[Records from a data collection]

========

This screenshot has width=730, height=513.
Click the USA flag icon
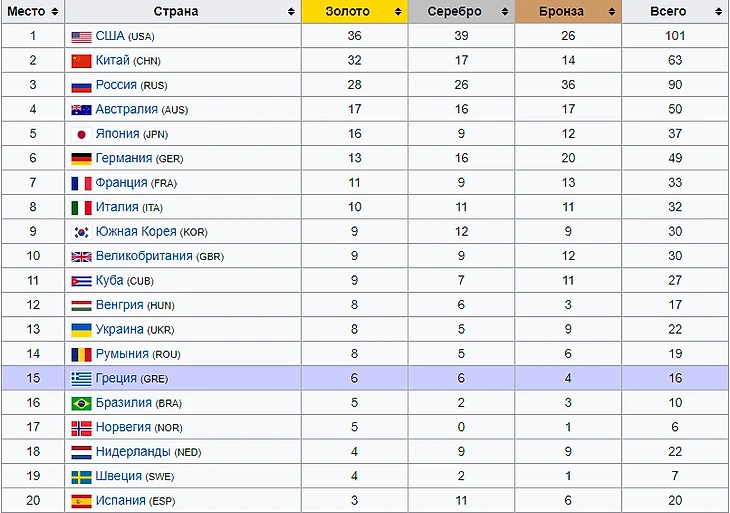tap(81, 37)
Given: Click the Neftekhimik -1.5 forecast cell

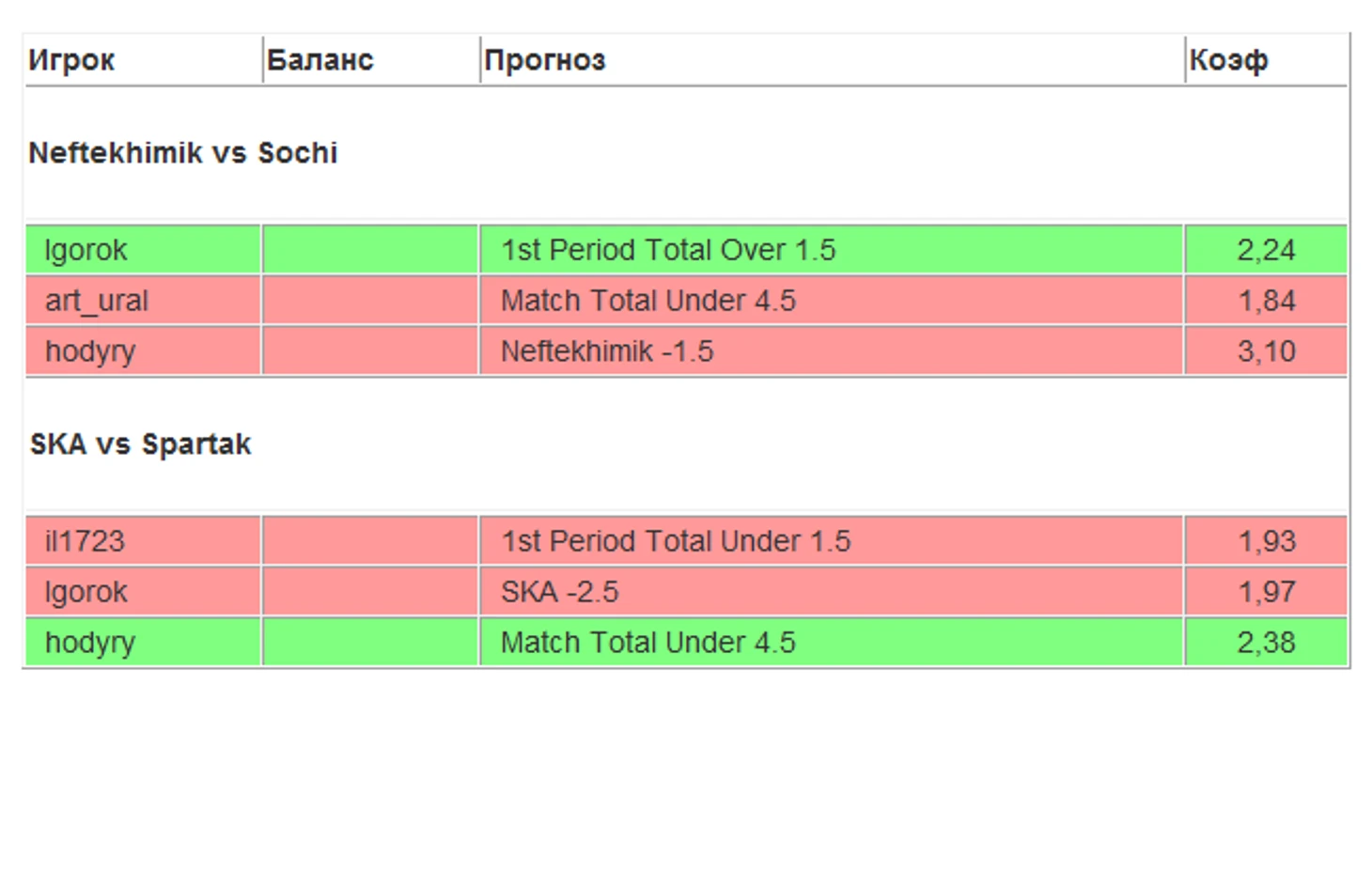Looking at the screenshot, I should click(831, 351).
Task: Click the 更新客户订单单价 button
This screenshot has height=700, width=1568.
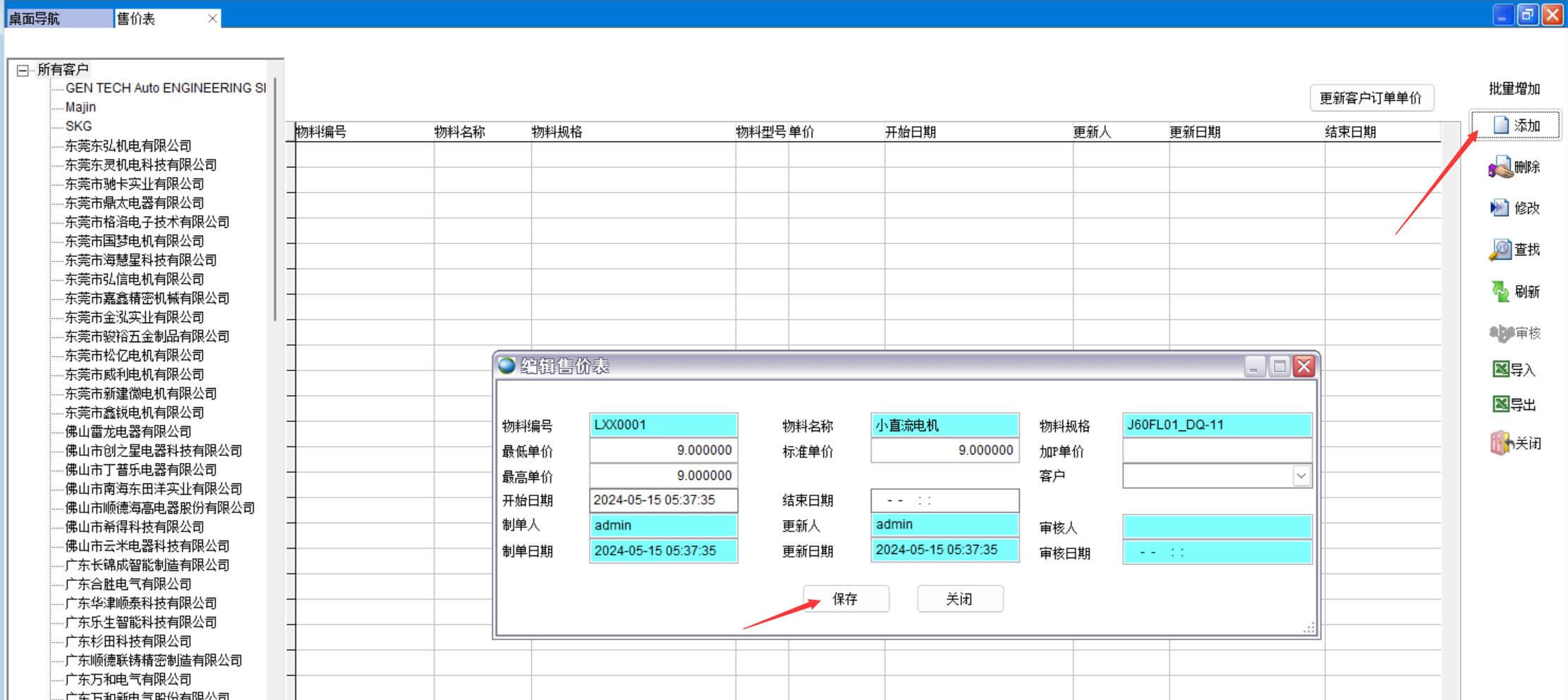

========

→ **What is required**
Copy all lines of the records that have the string "height" in them.

→ **Answer to this exercise**
This screenshot has width=730, height=513.
This screenshot has height=700, width=1568.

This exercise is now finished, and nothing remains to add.